When doing gaussian elimination in parallel, I noticed incorrect results when I pass tuples of several matrices:

```
using LinearAlgebra
function add_col!(X::Matrix{tw}, w::tw, j1::Int, j2::Int) where {tw}
for i=1:size(X,1) X[i,j2] += w*X[i,j1] end end
function add_row!(X::Matrix{tw}, w::tw, i1::Int, i2::Int) where {tw}
for j=1:size(X,2) X[i2,j] += w*X[i1,j] end end
function add_colrow!(X::Tuple{Vararg{Matrix{tw}}}, Y::Tuple{Vararg{Matrix{tw}}}, w::tw, i1::Int, i2::Int) where {tw}
#= Given many composable matrices R^l <--X-- R^m <--Y-- R^n (where l,n vary but m is fixed),
we replace the basis element e_i1 ∈ R^m with the linear combination e_i1-w*e_i2. =#
for t=1:length(Y) add_row!(Y[t], w, i1, i2) end
for t=1:length(X) add_col!(X[t], -w, i2, i1) end end
function mod_col!(D::Matrix{tw}, U::Matrix{tw}, k::Int; prl::Int=1) where {tw}
if prl==0 for i=k+1:size(D,1) add_colrow!((U,), (D,), -div(D[i,k],D[k,k]), k, i) end
elseif prl==1 Threads.@threads for i=k+1:size(D,1) add_colrow!((U,), (D,), -div(D[i,k],D[k,k]), k, i) end
else error("prl=$prl is not supported.") end end
begin m=n=300;
A1=rand(Int.(-9:9),m,n); A1[1,1]=3; A2=copy(A1);
U1,U2 = (Matrix{Int}(I,d,d) for d ∈ (m,m));
mod_col!(A1, U1, 1, prl=0); # unparallelized execution
mod_col!(A2, U2, 1, prl=1); # parallel execution gives different result
println(U1==U2)
end
false
```

I don’t see how this could create any data race, since distinct threads edit different cols/rows.
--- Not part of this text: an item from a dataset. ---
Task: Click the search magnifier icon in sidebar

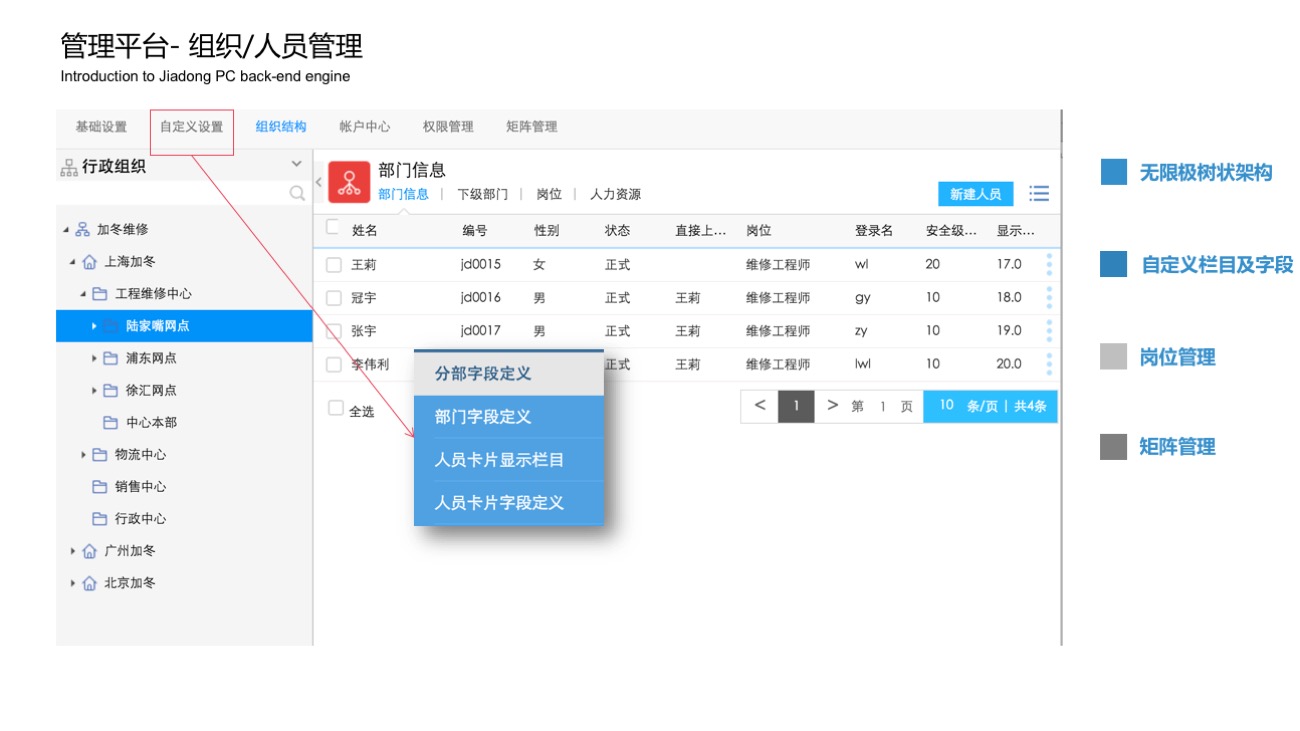Action: point(297,193)
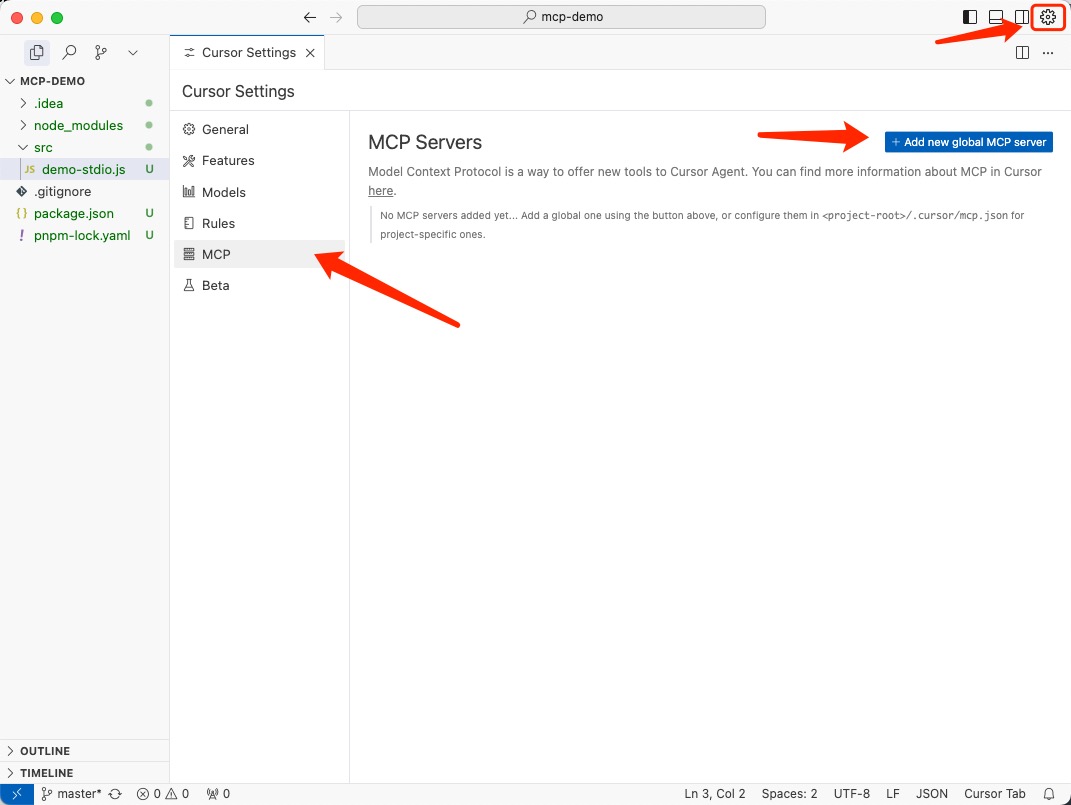
Task: Toggle the bottom panel layout icon
Action: coord(995,17)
Any ideas why this occurs? Is this perhaps a bug in Base.Threads?

Note that if in `mod_col!`

I instead used `add_colrow!((), (D,U), ...)`

then I would get correct results. The buggy output appears only when I edit cols of D and rows of U in parallel.